▶ Problem:
Give back the whole listing exactly, line by line.

------------------------

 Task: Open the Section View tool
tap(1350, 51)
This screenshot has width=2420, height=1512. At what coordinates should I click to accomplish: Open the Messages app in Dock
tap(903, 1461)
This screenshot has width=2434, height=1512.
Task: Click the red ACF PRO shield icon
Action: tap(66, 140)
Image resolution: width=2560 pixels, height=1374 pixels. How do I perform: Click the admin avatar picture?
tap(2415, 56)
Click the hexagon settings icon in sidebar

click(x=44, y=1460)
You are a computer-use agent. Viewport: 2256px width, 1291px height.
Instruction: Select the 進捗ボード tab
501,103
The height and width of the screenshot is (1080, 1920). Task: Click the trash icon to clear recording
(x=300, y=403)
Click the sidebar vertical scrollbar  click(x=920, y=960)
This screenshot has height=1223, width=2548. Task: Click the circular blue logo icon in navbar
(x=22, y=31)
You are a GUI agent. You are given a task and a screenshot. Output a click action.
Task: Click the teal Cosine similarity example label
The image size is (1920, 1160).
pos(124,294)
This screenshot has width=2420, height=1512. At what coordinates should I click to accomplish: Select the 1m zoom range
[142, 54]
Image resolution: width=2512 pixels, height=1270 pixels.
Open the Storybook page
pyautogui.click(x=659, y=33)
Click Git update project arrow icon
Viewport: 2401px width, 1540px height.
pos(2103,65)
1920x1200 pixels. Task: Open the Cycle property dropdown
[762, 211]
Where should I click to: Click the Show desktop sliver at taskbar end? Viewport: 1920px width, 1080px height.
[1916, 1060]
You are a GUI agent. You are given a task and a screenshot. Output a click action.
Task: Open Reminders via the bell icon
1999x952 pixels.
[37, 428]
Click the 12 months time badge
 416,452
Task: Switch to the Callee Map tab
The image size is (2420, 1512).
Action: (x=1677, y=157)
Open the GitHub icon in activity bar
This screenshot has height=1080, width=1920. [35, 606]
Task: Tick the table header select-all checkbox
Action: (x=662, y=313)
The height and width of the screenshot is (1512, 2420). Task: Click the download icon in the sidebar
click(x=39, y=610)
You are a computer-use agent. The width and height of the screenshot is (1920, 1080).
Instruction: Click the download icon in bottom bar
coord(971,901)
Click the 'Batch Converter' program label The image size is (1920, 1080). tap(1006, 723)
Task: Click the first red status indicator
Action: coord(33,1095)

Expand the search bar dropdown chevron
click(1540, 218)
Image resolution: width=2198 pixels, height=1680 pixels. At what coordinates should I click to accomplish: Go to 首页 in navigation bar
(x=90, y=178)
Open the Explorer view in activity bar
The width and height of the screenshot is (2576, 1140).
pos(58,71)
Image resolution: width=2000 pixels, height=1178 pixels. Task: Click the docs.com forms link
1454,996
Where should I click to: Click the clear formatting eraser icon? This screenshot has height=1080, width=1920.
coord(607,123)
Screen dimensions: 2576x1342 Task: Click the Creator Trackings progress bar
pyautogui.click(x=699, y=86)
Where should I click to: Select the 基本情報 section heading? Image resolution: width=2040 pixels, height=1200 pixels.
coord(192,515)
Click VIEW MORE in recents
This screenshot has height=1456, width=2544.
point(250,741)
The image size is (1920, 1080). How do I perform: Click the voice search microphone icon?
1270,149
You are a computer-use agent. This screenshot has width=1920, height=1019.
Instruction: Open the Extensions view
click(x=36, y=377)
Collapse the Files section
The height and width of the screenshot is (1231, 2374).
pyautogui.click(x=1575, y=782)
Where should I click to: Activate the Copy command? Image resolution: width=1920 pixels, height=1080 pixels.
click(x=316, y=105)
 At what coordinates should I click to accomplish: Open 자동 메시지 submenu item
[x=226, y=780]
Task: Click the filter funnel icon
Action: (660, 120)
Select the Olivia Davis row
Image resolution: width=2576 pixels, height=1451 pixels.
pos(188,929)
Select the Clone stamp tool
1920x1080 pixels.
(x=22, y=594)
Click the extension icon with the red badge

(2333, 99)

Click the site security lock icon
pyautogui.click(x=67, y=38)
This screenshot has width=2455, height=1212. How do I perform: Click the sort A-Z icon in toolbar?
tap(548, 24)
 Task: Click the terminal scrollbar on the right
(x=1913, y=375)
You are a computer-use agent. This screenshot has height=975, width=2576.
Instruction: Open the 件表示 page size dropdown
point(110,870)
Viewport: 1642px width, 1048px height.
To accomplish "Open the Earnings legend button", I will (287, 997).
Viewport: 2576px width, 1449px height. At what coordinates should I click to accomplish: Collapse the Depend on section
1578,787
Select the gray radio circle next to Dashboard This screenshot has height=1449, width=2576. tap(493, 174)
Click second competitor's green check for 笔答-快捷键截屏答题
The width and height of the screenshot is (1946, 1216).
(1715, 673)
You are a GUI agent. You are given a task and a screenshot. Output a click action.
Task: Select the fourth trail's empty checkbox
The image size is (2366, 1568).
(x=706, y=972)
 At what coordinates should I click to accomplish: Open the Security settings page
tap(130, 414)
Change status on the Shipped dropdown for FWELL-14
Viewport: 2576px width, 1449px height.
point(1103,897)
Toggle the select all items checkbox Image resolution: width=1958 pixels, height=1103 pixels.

------------------------

▶ Solution to the problem:
 Task: Open the Section View tool
tap(1350, 51)
This screenshot has width=2420, height=1512. At what coordinates should I click to accomplish: Open the Messages app in Dock
tap(903, 1461)
This screenshot has width=2434, height=1512.
Task: Click the red ACF PRO shield icon
Action: tap(66, 140)
Image resolution: width=2560 pixels, height=1374 pixels. How do I perform: Click the admin avatar picture?
tap(2415, 56)
Click the hexagon settings icon in sidebar

click(x=44, y=1460)
You are a computer-use agent. Viewport: 2256px width, 1291px height.
Instruction: Select the 進捗ボード tab
501,103
The height and width of the screenshot is (1080, 1920). Task: Click the trash icon to clear recording
(x=300, y=403)
Click the sidebar vertical scrollbar  click(x=920, y=960)
This screenshot has height=1223, width=2548. Task: Click the circular blue logo icon in navbar
(x=22, y=31)
You are a GUI agent. You are given a task and a screenshot. Output a click action.
Task: Click the teal Cosine similarity example label
The image size is (1920, 1160).
pos(124,294)
This screenshot has width=2420, height=1512. At what coordinates should I click to accomplish: Select the 1m zoom range
[142, 54]
Image resolution: width=2512 pixels, height=1270 pixels.
Open the Storybook page
pyautogui.click(x=659, y=33)
Click Git update project arrow icon
Viewport: 2401px width, 1540px height.
pos(2103,65)
1920x1200 pixels. Task: Open the Cycle property dropdown
[762, 211]
Where should I click to: Click the Show desktop sliver at taskbar end? Viewport: 1920px width, 1080px height.
[1916, 1060]
You are a GUI agent. You are given a task and a screenshot. Output a click action.
Task: Open Reminders via the bell icon
1999x952 pixels.
[37, 428]
Click the 12 months time badge
 416,452
Task: Switch to the Callee Map tab
The image size is (2420, 1512).
Action: (x=1677, y=157)
Open the GitHub icon in activity bar
This screenshot has height=1080, width=1920. [35, 606]
Task: Tick the table header select-all checkbox
Action: (x=662, y=313)
The height and width of the screenshot is (1512, 2420). Task: Click the download icon in the sidebar
click(x=39, y=610)
You are a computer-use agent. The width and height of the screenshot is (1920, 1080).
Instruction: Click the download icon in bottom bar
coord(971,901)
Click the 'Batch Converter' program label The image size is (1920, 1080). tap(1006, 723)
Task: Click the first red status indicator
Action: coord(33,1095)

Expand the search bar dropdown chevron
click(1540, 218)
Image resolution: width=2198 pixels, height=1680 pixels. At what coordinates should I click to accomplish: Go to 首页 in navigation bar
(x=90, y=178)
Open the Explorer view in activity bar
The width and height of the screenshot is (2576, 1140).
pos(58,71)
Image resolution: width=2000 pixels, height=1178 pixels. Task: Click the docs.com forms link
1454,996
Where should I click to: Click the clear formatting eraser icon? This screenshot has height=1080, width=1920.
coord(607,123)
Screen dimensions: 2576x1342 Task: Click the Creator Trackings progress bar
pyautogui.click(x=699, y=86)
Where should I click to: Select the 基本情報 section heading? Image resolution: width=2040 pixels, height=1200 pixels.
coord(192,515)
Click VIEW MORE in recents
This screenshot has height=1456, width=2544.
point(250,741)
The image size is (1920, 1080). How do I perform: Click the voice search microphone icon?
1270,149
You are a computer-use agent. This screenshot has width=1920, height=1019.
Instruction: Open the Extensions view
click(x=36, y=377)
Collapse the Files section
The height and width of the screenshot is (1231, 2374).
pyautogui.click(x=1575, y=782)
Where should I click to: Activate the Copy command? Image resolution: width=1920 pixels, height=1080 pixels.
click(x=316, y=105)
 At what coordinates should I click to accomplish: Open 자동 메시지 submenu item
[x=226, y=780]
Task: Click the filter funnel icon
Action: (660, 120)
Select the Olivia Davis row
Image resolution: width=2576 pixels, height=1451 pixels.
pos(188,929)
Select the Clone stamp tool
1920x1080 pixels.
(x=22, y=594)
Click the extension icon with the red badge

(2333, 99)

Click the site security lock icon
pyautogui.click(x=67, y=38)
This screenshot has width=2455, height=1212. How do I perform: Click the sort A-Z icon in toolbar?
tap(548, 24)
 Task: Click the terminal scrollbar on the right
(x=1913, y=375)
You are a computer-use agent. This screenshot has height=975, width=2576.
Instruction: Open the 件表示 page size dropdown
point(110,870)
Viewport: 1642px width, 1048px height.
To accomplish "Open the Earnings legend button", I will (287, 997).
Viewport: 2576px width, 1449px height. At what coordinates should I click to accomplish: Collapse the Depend on section
1578,787
Select the gray radio circle next to Dashboard This screenshot has height=1449, width=2576. tap(493, 174)
Click second competitor's green check for 笔答-快捷键截屏答题
The width and height of the screenshot is (1946, 1216).
(1715, 673)
You are a GUI agent. You are given a task and a screenshot. Output a click action.
Task: Select the fourth trail's empty checkbox
The image size is (2366, 1568).
(x=706, y=972)
 At what coordinates should I click to accomplish: Open the Security settings page
tap(130, 414)
Change status on the Shipped dropdown for FWELL-14
Viewport: 2576px width, 1449px height.
point(1103,897)
Toggle the select all items checkbox Image resolution: width=1958 pixels, height=1103 pixels.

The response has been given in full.